How to complete this task:
Transcribe exactly, and only, the lines from the one containing "The image size is (1183, 885)." through the last line of the data.

═══ Material shown ═══

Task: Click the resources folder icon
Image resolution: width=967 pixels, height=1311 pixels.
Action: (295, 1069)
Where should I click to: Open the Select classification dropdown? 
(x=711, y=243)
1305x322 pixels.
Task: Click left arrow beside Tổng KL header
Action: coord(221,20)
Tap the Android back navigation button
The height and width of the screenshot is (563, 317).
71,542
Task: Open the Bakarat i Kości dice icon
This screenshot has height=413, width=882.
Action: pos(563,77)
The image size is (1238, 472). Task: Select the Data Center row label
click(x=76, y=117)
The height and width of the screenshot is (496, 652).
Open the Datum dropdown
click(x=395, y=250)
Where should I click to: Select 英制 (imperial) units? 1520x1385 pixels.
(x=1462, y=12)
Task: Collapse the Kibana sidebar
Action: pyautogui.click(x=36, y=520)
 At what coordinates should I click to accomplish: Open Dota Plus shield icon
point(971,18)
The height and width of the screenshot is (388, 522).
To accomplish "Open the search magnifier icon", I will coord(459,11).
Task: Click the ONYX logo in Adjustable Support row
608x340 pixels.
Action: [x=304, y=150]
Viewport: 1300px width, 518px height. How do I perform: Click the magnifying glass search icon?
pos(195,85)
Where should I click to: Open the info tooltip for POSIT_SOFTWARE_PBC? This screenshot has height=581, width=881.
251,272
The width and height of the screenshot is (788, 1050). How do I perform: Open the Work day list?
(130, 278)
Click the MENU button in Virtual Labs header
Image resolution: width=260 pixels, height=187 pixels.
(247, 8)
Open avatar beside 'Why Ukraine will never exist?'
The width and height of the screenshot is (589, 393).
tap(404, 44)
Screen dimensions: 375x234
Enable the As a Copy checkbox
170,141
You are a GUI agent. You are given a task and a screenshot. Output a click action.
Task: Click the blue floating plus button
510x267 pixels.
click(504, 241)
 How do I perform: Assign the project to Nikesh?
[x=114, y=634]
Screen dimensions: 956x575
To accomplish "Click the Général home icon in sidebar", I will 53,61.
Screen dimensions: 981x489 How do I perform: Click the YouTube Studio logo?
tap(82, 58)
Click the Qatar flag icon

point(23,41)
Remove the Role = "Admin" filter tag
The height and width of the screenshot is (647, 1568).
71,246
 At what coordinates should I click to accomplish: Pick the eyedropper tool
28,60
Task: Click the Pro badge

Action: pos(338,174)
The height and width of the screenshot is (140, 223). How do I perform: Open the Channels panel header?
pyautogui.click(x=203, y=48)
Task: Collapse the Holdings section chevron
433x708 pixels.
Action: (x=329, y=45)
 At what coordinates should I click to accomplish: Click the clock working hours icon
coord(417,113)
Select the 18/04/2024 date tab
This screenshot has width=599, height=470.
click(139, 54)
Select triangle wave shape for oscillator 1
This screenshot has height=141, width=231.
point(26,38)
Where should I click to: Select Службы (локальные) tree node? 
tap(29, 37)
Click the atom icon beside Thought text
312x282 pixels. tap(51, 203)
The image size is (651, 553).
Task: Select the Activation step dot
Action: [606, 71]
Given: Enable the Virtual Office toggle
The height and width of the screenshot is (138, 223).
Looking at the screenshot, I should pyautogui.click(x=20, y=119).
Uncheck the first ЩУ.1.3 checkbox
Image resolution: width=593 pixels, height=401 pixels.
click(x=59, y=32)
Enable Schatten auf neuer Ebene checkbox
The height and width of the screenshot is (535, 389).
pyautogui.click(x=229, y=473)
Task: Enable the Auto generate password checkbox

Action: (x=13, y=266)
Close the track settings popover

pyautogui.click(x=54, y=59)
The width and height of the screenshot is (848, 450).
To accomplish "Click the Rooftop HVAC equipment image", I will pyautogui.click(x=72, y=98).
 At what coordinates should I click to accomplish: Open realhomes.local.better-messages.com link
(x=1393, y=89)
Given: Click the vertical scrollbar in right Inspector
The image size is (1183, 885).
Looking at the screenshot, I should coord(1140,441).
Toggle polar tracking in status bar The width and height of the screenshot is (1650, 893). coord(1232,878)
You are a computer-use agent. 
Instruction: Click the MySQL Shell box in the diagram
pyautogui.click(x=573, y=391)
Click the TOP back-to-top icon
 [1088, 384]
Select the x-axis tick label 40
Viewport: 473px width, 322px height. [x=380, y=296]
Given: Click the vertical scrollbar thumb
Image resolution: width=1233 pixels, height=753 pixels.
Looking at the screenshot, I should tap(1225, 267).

═══

Finished exercise:
The image size is (1183, 885).
Looking at the screenshot, I should coord(1140,441).
Toggle polar tracking in status bar The width and height of the screenshot is (1650, 893). coord(1232,878)
You are a computer-use agent. 
Instruction: Click the MySQL Shell box in the diagram
pyautogui.click(x=573, y=391)
Click the TOP back-to-top icon
 [1088, 384]
Select the x-axis tick label 40
Viewport: 473px width, 322px height. [x=380, y=296]
Given: Click the vertical scrollbar thumb
Image resolution: width=1233 pixels, height=753 pixels.
Looking at the screenshot, I should tap(1225, 267).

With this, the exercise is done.